文档摘录:
碳纤维增强桉杨复合胶合板的制备及性能研究

玻璃钢/复合材料 ›› 2017, Vol. 0 ›› Issue (12): 60-66.

碳纤维增强桉杨复合胶合板的制备及性能研究

刘源松¹,关明杰^1*,董志勇¹,翟通军²

1.南京林业大学材料科学与工程学院,南京210037
2.连云港南方木业有限公司,灌南222500

收稿日期:2017-05-18 出版日期:2017-12-20 发布日期:2017-12-20
通讯作者: 关明杰(1972-),女,博士,副教授,硕士生导师,主要研究方向为竹木复合材料的改性,mingjieguan@126.com。
作者简介:刘源松(1993-),男,硕士研究生,主要研究方向为木质复合材料的改性
基金资助:
江苏省自然科学基金(BK2011822);江苏高校优势学科建设工程资助项目(PAPD);江苏省政策引导类计划苏北科技专项(SZ-LYG2017014)

书面题目: 根据上面的文档摘录,通讯作者关明杰的主要研究方向是什么?

源数据:
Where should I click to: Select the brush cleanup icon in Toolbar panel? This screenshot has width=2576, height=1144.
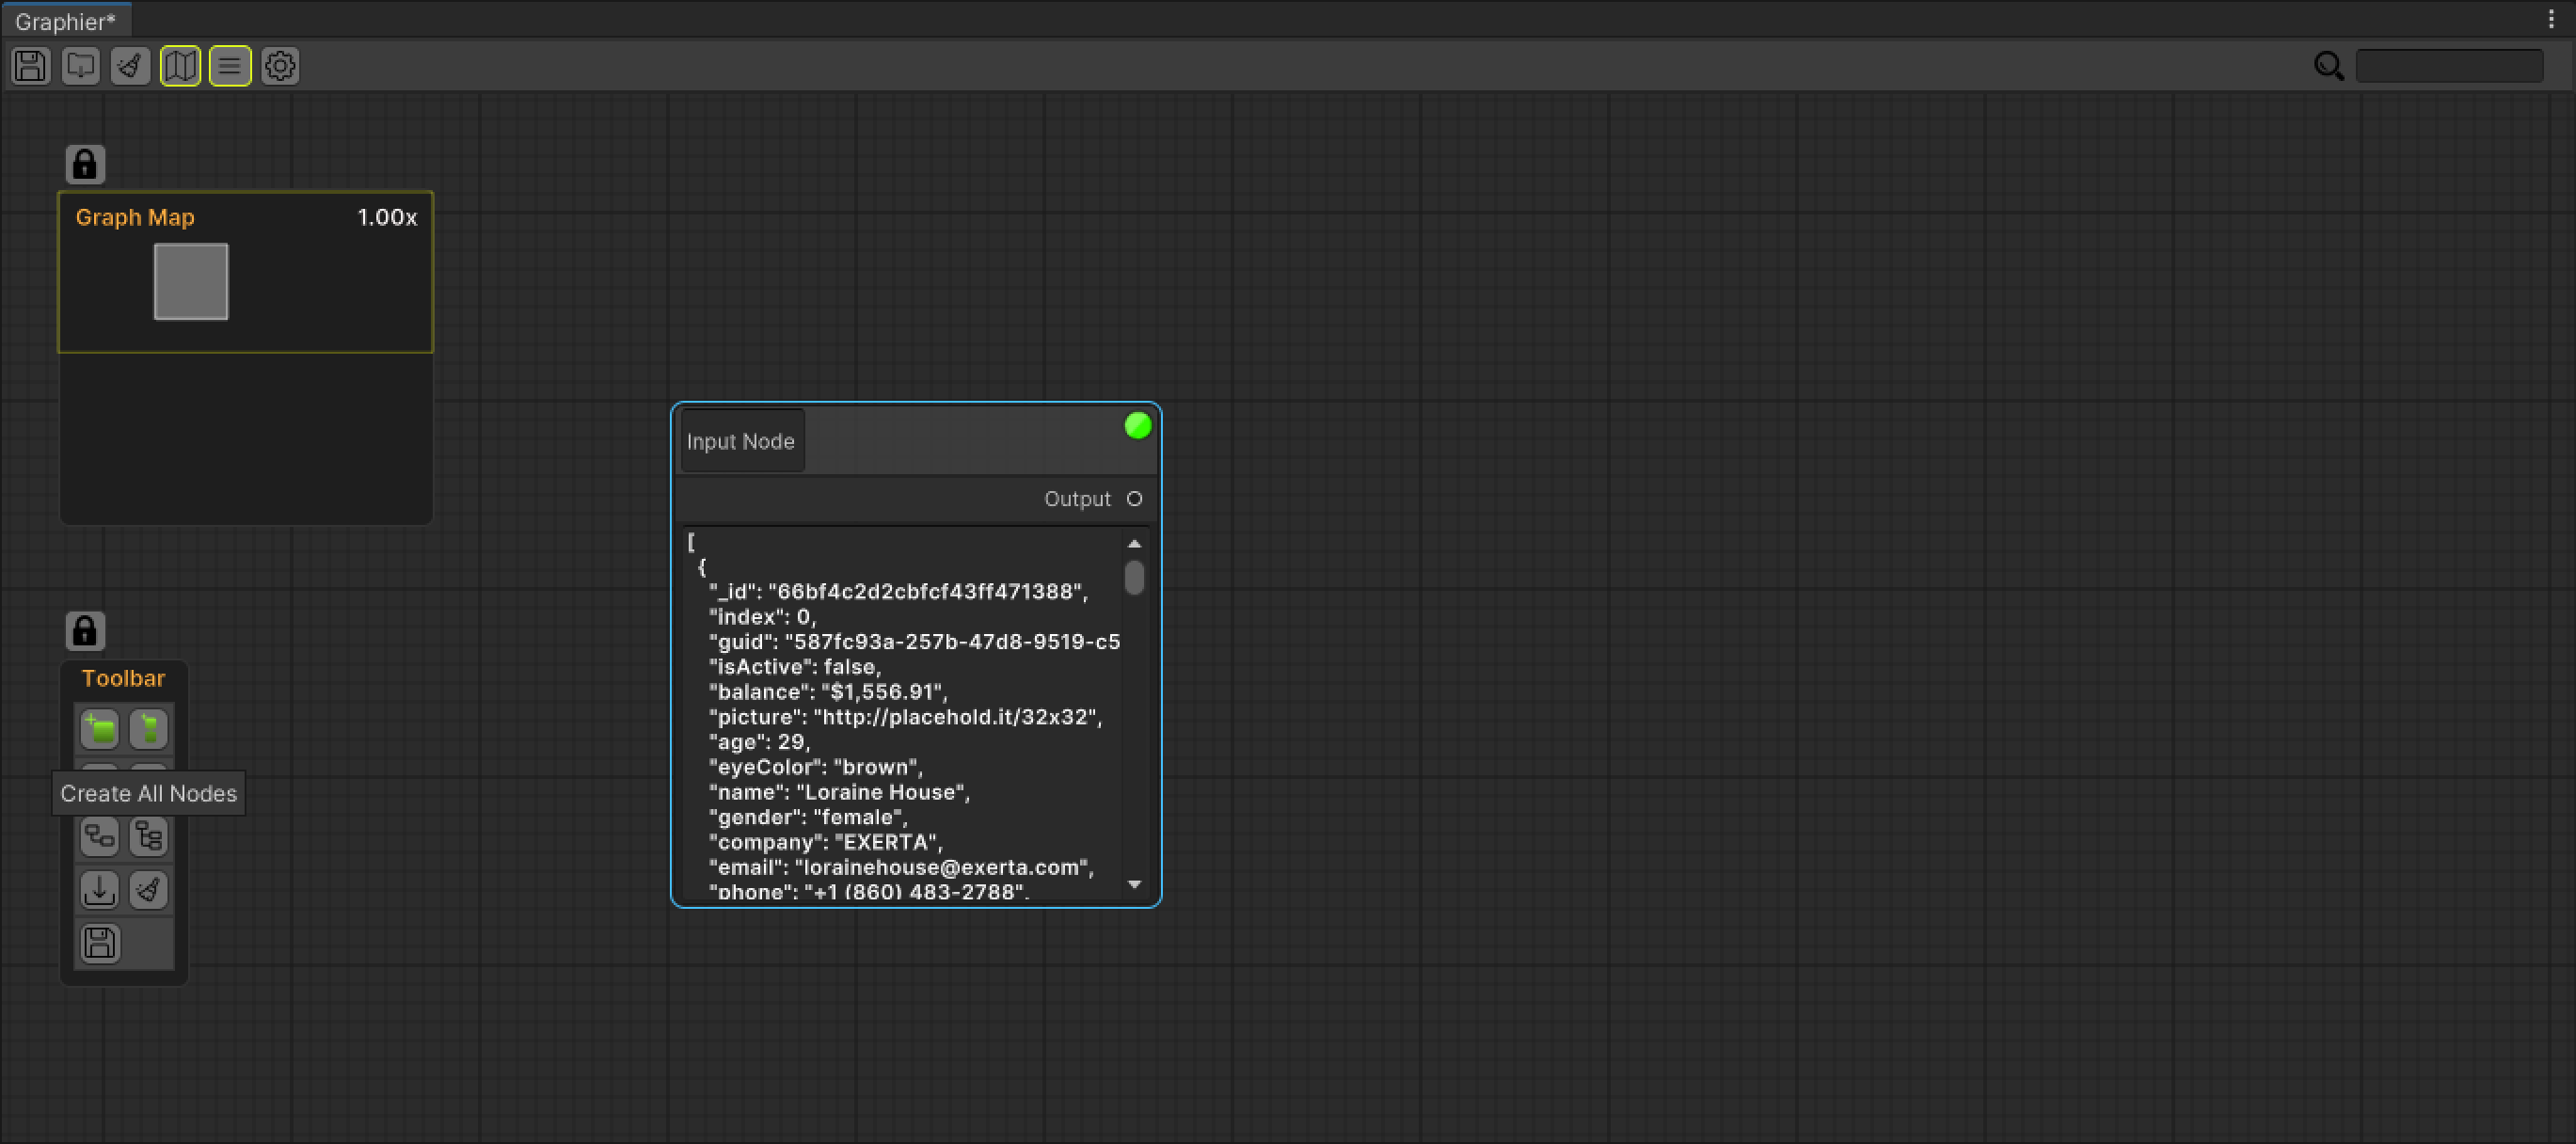pyautogui.click(x=148, y=889)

完整解答: 竹木复合材料的改性。